Analysts said it could be argued that Rolls-Royce doesn’t sell directly to customers, unlike the airlines that use its engines, giving it some extra breathing room.

But Charles Lewington, managing director at Hanover corporate communications and public affairs consultancy, said that like many other companies early in a crisis, Rolls-Royce was in a “no-win situation.”

“There’s fantastical pressure for information and you don’t have all the information,” he said, noting that Rolls-Royce was dealing with an incident that needed input from engineers and other experts spread around the world.

“I think when you do make statements around business critical issues, you have got to be sure that they are 100 percent accurate and you don’t have to correct them later,” he added.
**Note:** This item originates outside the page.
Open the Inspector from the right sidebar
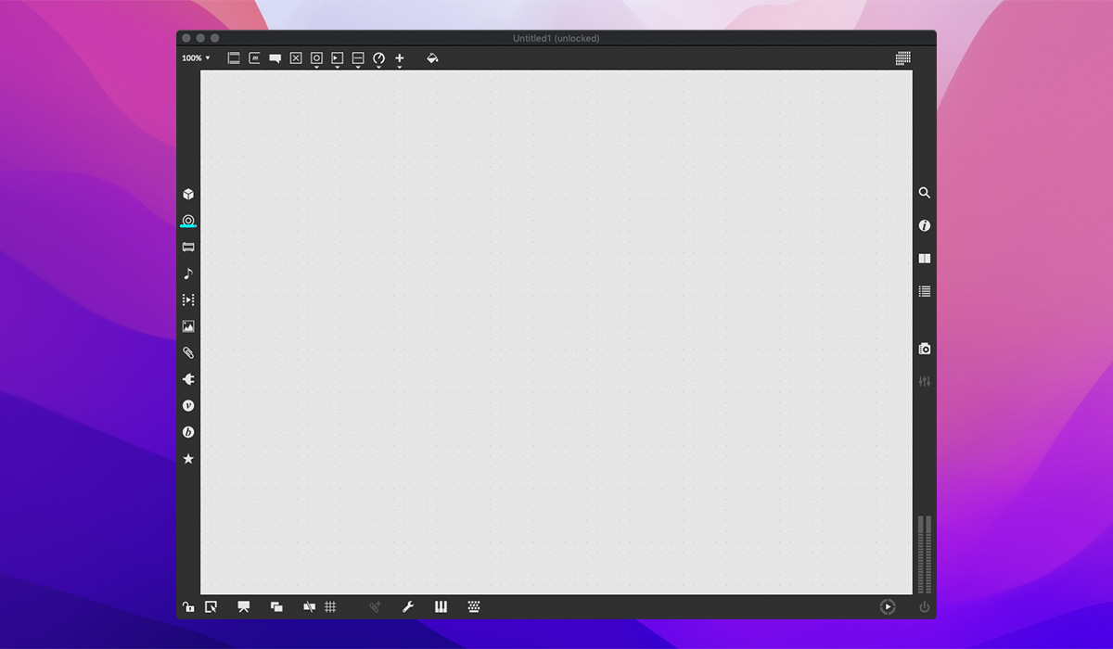Screen dimensions: 1113x649 [x=924, y=225]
Rolls-Royce _ an aerospace, power systems and defense company that was split off from the famous car manufacturer in the 1970s _ still has more in its favour than BP.
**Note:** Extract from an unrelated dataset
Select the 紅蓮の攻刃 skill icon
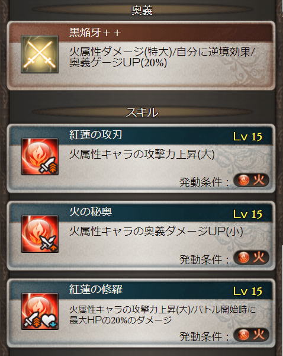The image size is (283, 356). point(40,156)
Unlike BP, which recorded a fatal explosion at its Texas City refinery and a pipeline spill in pristine Alaska before the Gulf disaster, Rolls-Royce has a strong safety track record. The Nov. 4 incident was its first uncontained engine blowout on a commercial flight in 16 years.
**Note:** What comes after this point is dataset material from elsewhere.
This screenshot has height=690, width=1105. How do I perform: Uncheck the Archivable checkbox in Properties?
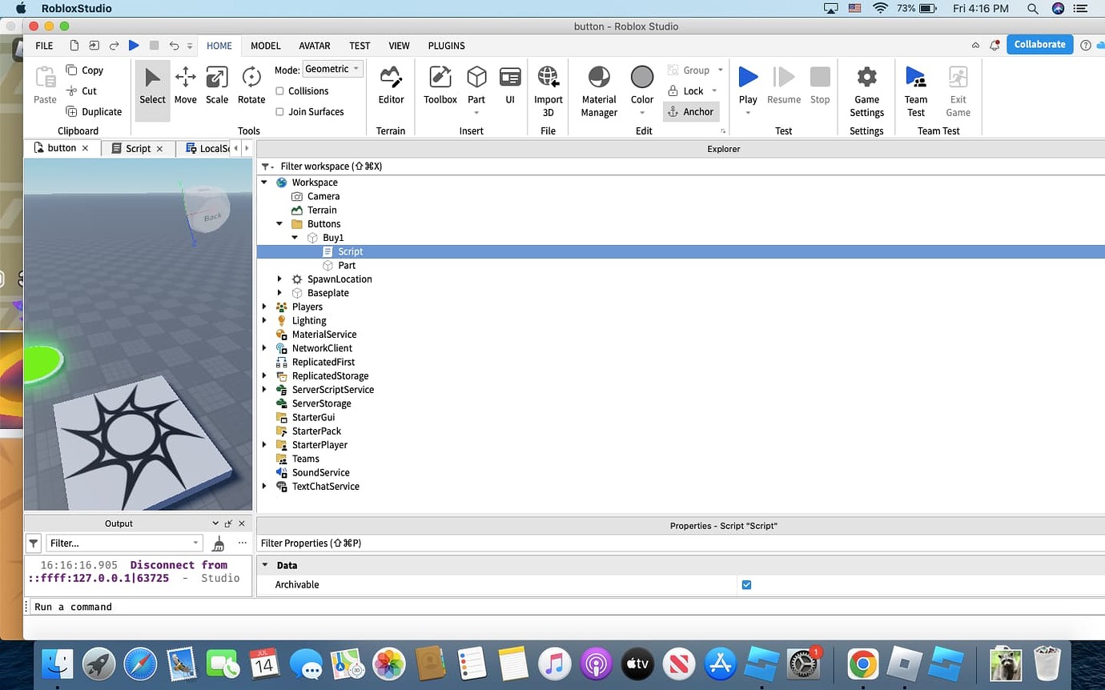tap(746, 584)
The company’s reputation for technical excellence allowed it to succeed while other major British industrial companies were crowded out by tough international competition. The engines in question, the Trent 900 series, are an industry bestseller.

The question about how much damage has been done to that reputation is being determined day-by day. The share price was down 1.2 percent at 590 pence ($9.37) on Tuesday.

“They need to demonstrate that they are actually resolving the problems,” said Hemus, who has provided advice for brands including Disney, Gillette and Procter & Gamble. “I do believe they would benefit from feeding the vacuum to restore people’s faith in Rolls Royce to show they are on top of the situation.”